Gresik, jurnal9.tv – Pemerintah Kabupaten (Pemkab) Gresik resmi meluncurkan Program Insentif Pajak Daerah 2026 mulai Kemarin Senin, (17/08/2026), bertepatan dengan peringatan HUT ke-81 Kemerdekaan Republik Indonesia. Program ini menghadirkan pemutihan denda hingga diskon pajak sebagai “kado kemerdekaan” bagi warga Gresik.
Ada tiga insentif utama yang bisa dimanfaatkan wajib pajak antara lain :
1. *Bebas Denda Keterlambatan 100%* untuk PBB-P2, Reklame, Air Tanah, MBLB, dan PBJT.
2. *Diskon 20% Pajak PBB-P2* untuk ketetapan berjalan hingga Rp1.000.000, berlaku 17 Agustus–17 September 2026.
3. *Diskon 50% Pokok BPHTB* khusus perolehan hak atas waris dan hibah dari orang tua ke anak, dengan pendaftaran verifikasi 17 Agustus–16 Oktober 2026 dan batas akhir pembayaran 19 Oktober 2026.
Bupati Gresik Fandi Akhmad Yani menegaskan insentif ini bukan sekadar hadiah kemerdekaan, melainkan strategi menumbuhkan budaya sadar pajak di masyarakat.
“Semua pajak yang dibayarkan masyarakat akan kembali lagi kepada masyarakat. Pemerintah hanya mengelolanya menjadi pembangunan yang manfaatnya bisa dirasakan bersama,” ujarnya, Selasa (18/08/2026).
Senada dengan Bupati, Kepala Badan Pendapatan, Pengelolaan Keuangan dan Aset Daerah (BPPKAD) Gresik, Andhy Hendro Wijaya, menekankan pentingnya ketaatan pajak untuk keberlanjutan pembangunan daerah.

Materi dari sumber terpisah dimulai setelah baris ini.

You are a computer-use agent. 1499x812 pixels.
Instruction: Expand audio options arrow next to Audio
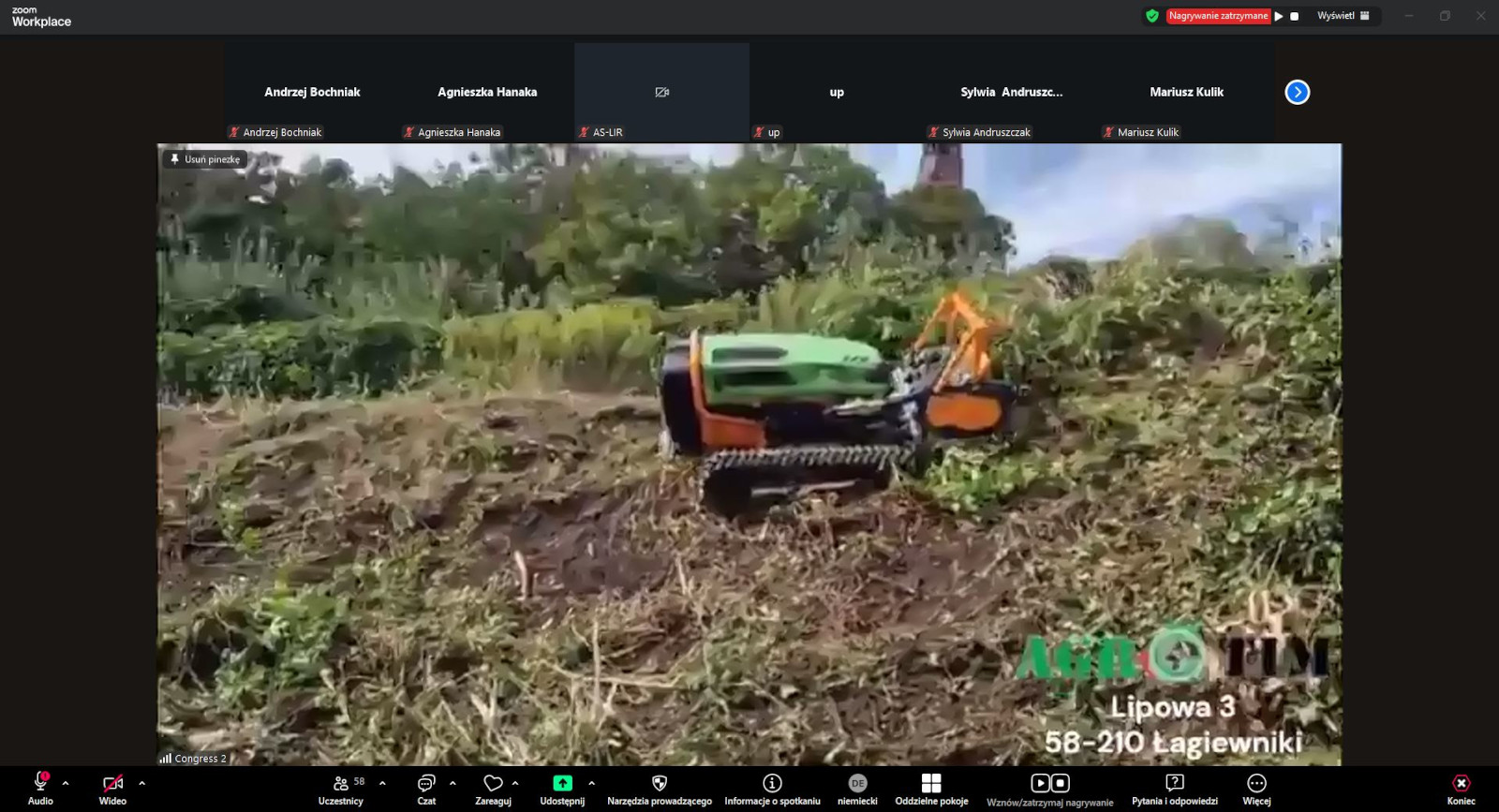click(66, 783)
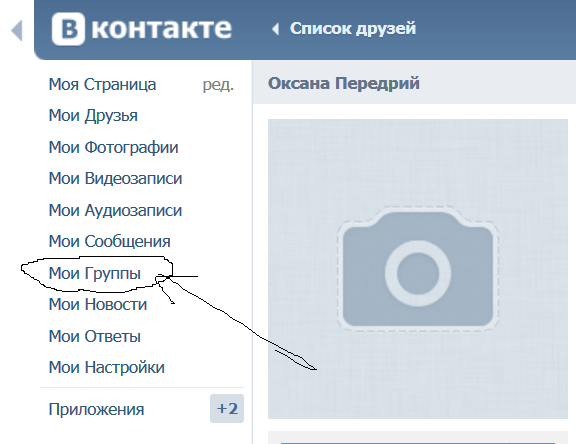Click the camera placeholder profile photo
The image size is (576, 444).
coord(418,269)
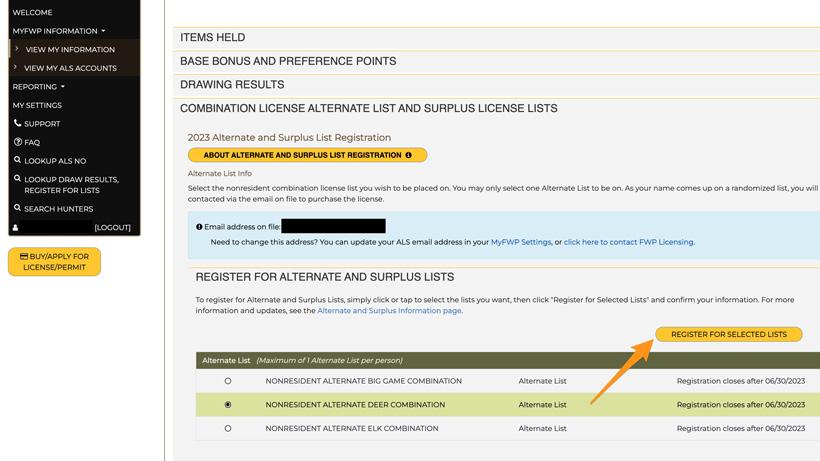Click the phone icon beside Support
This screenshot has width=820, height=461.
(17, 123)
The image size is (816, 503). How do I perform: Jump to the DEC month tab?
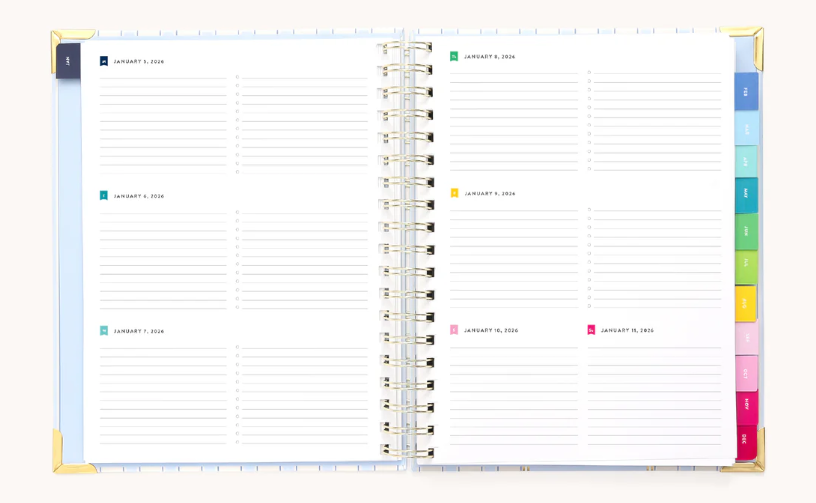pyautogui.click(x=746, y=441)
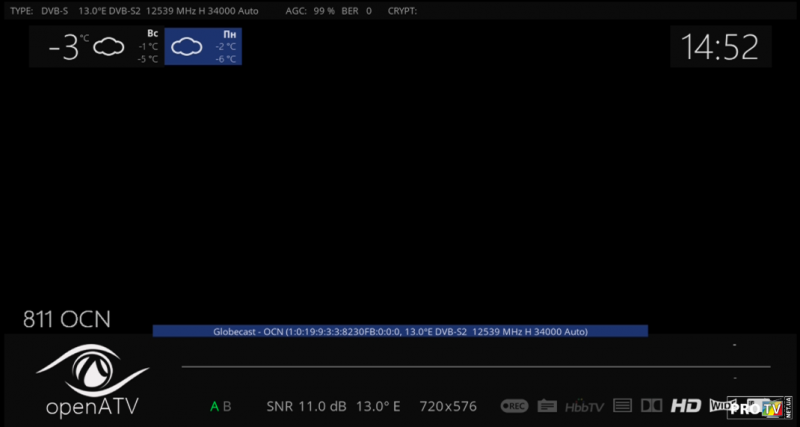
Task: Click the teletext indicator icon
Action: [x=622, y=406]
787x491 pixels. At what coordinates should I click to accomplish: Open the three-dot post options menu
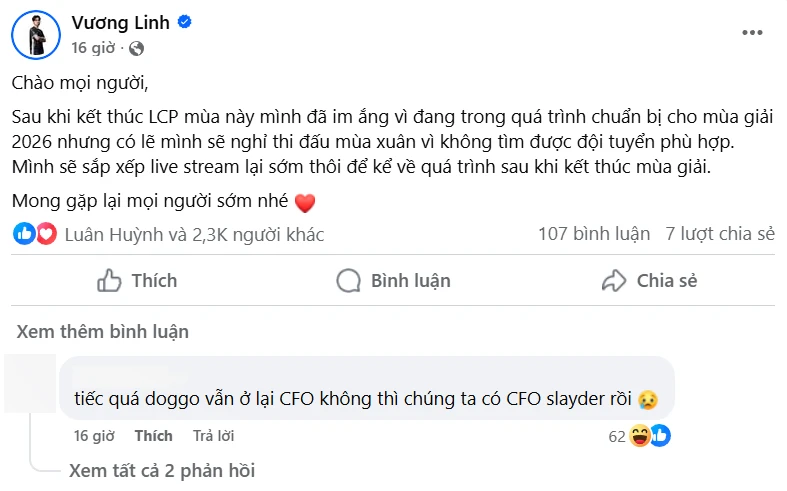752,33
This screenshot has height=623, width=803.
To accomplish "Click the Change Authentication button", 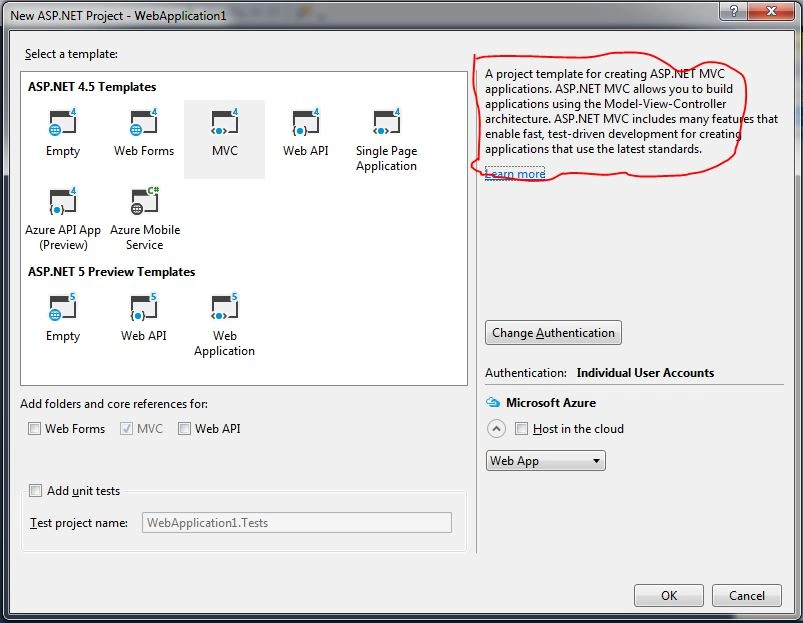I will point(553,333).
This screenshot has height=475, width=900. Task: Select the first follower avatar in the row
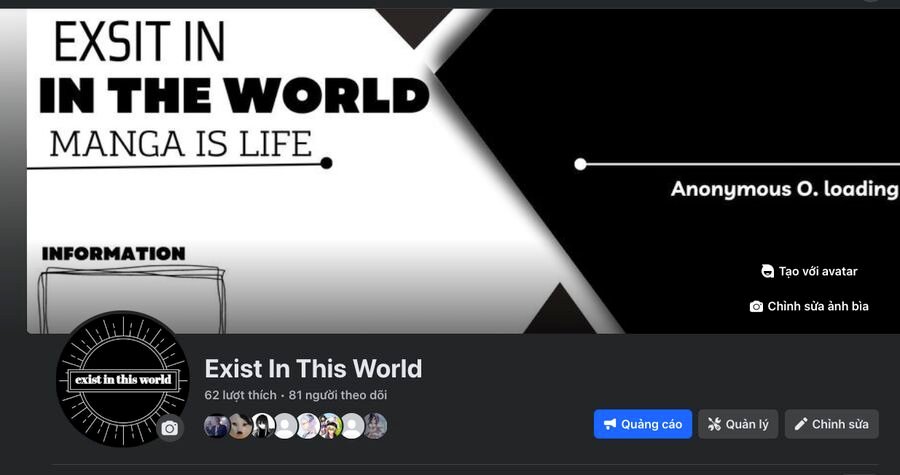click(216, 426)
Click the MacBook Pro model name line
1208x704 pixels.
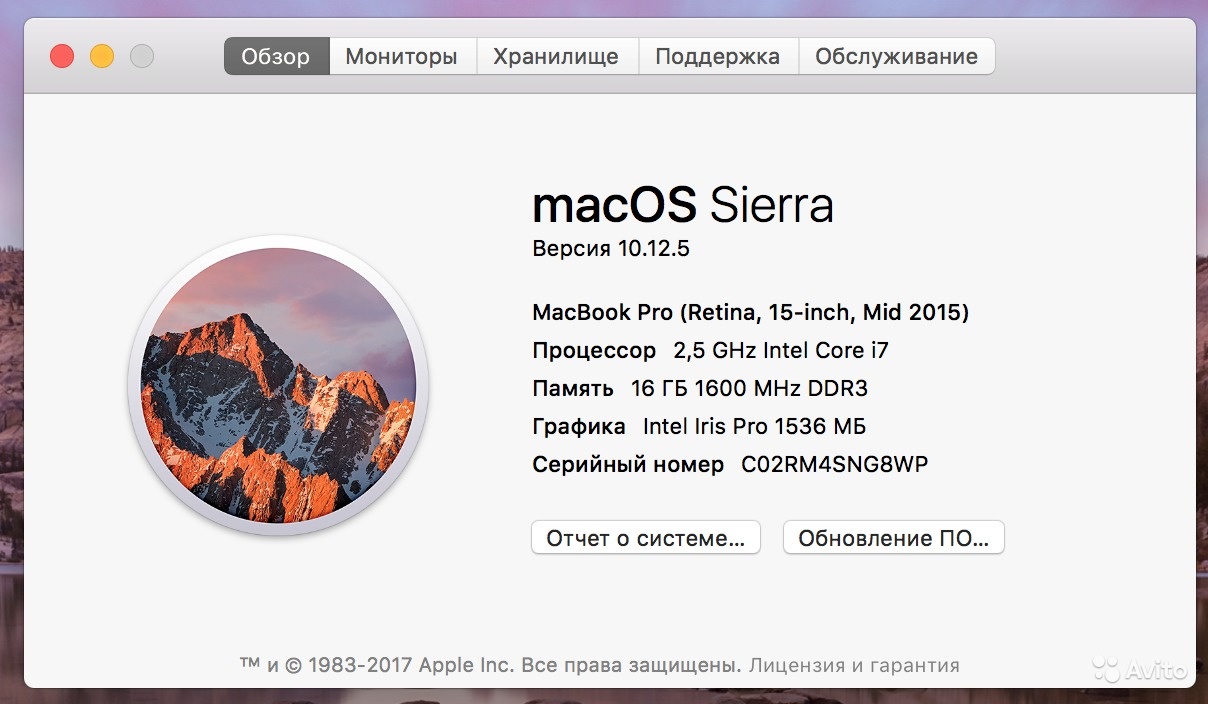pyautogui.click(x=750, y=312)
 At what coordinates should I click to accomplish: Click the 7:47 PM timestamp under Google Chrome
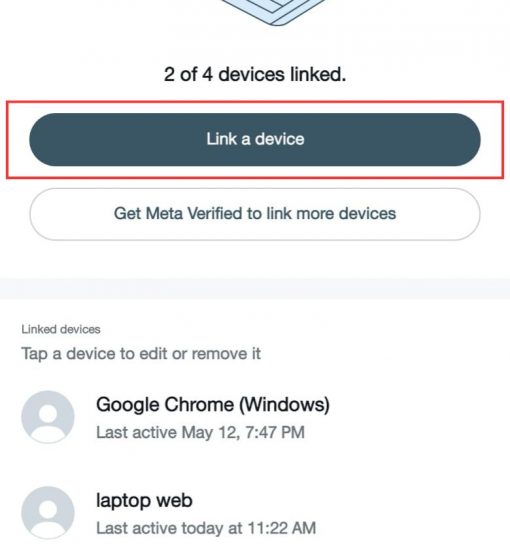point(275,432)
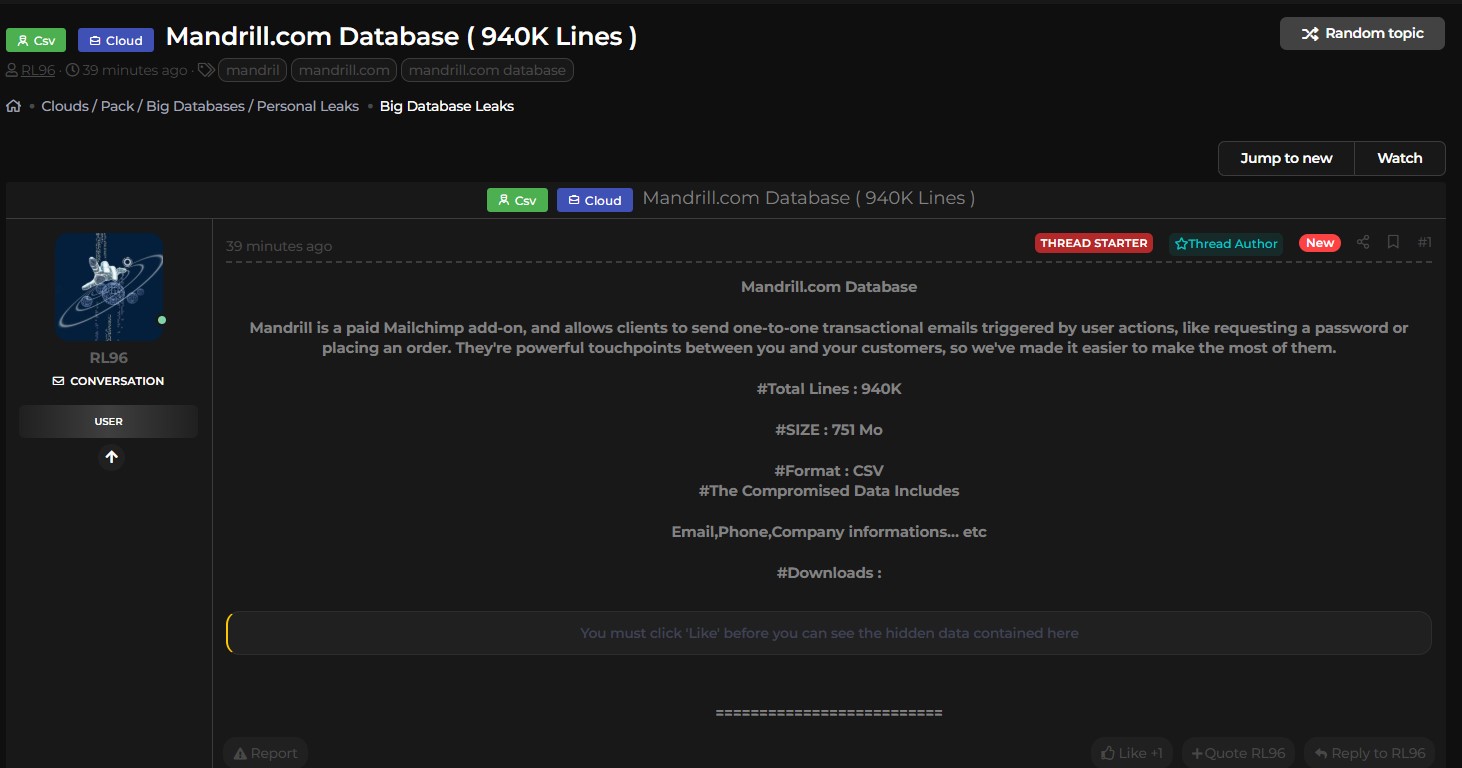Click the blue Cloud prefix tag in title
Image resolution: width=1462 pixels, height=768 pixels.
pyautogui.click(x=116, y=40)
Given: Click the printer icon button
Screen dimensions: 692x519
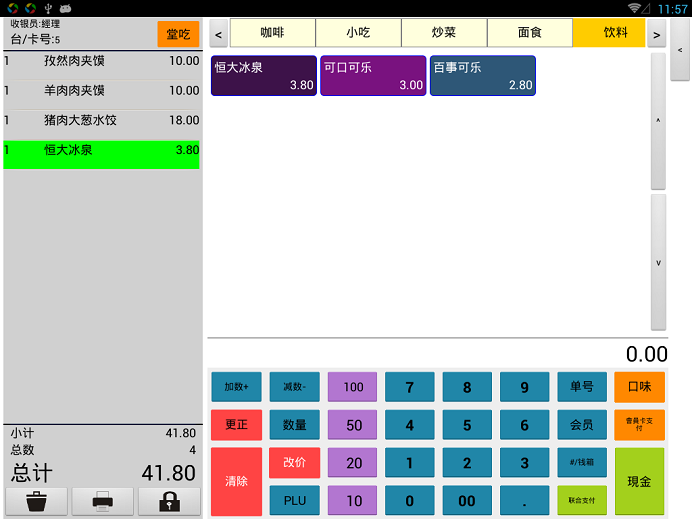Looking at the screenshot, I should (x=103, y=501).
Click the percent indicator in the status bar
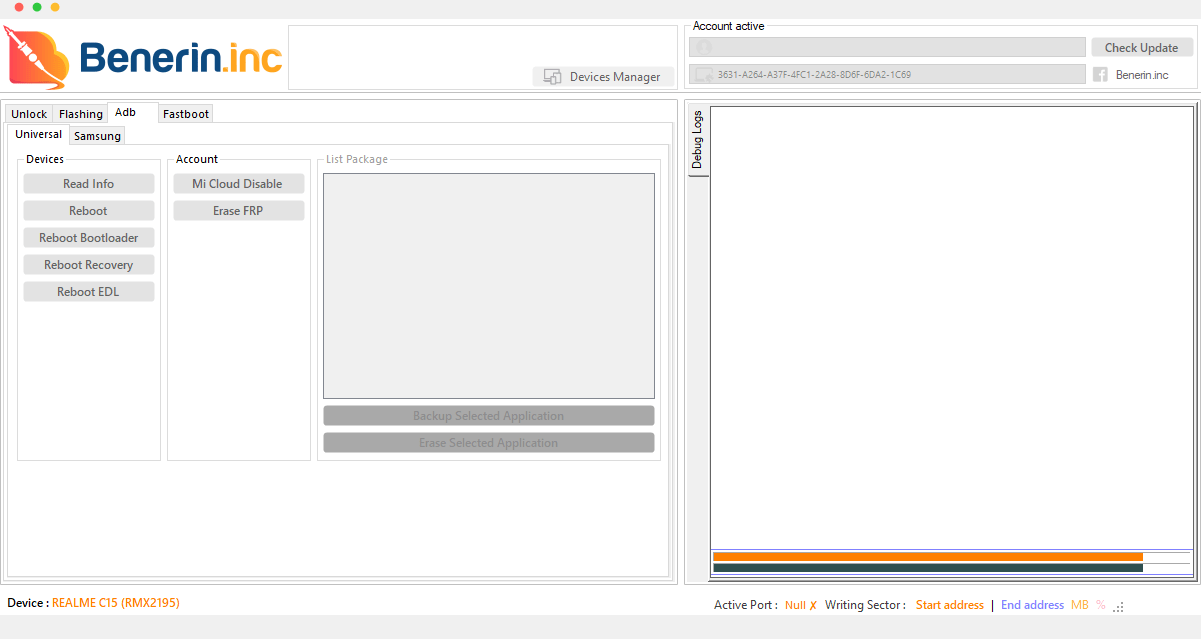This screenshot has width=1201, height=639. (x=1099, y=604)
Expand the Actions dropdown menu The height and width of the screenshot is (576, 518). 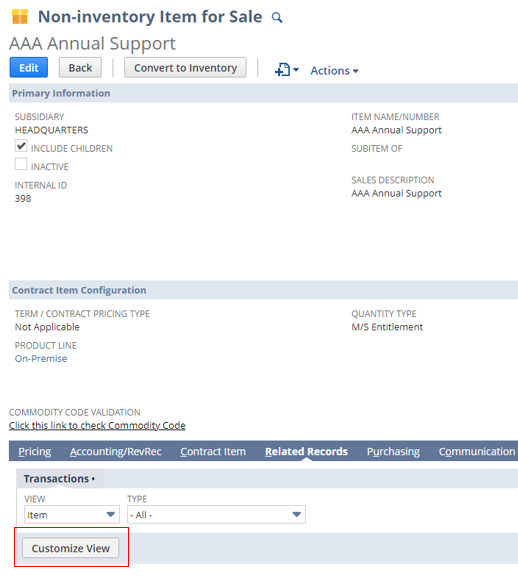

“Setiap rupiah pajak yang dibayarkan masyarakat akan dikembalikan seutuhnya untuk kepentingan pembangunan Gresik. Orang bijak taat pajak, pajak lunas daerah maju. Merdeka!” tegas Andhy.
Pemkab Gresik mengimbau masyarakat memanfaatkan insentif ini lebih awal agar terhindar dari penumpukan antrean di loket maupun kepadatan trafik sistem pembayaran online. Pembayaran dapat dilakukan melalui mobile banking Bank Jatim, QRIS, e-commerce (Tokopedia, Shopee, Lazada), atau gerai minimarket terdekat.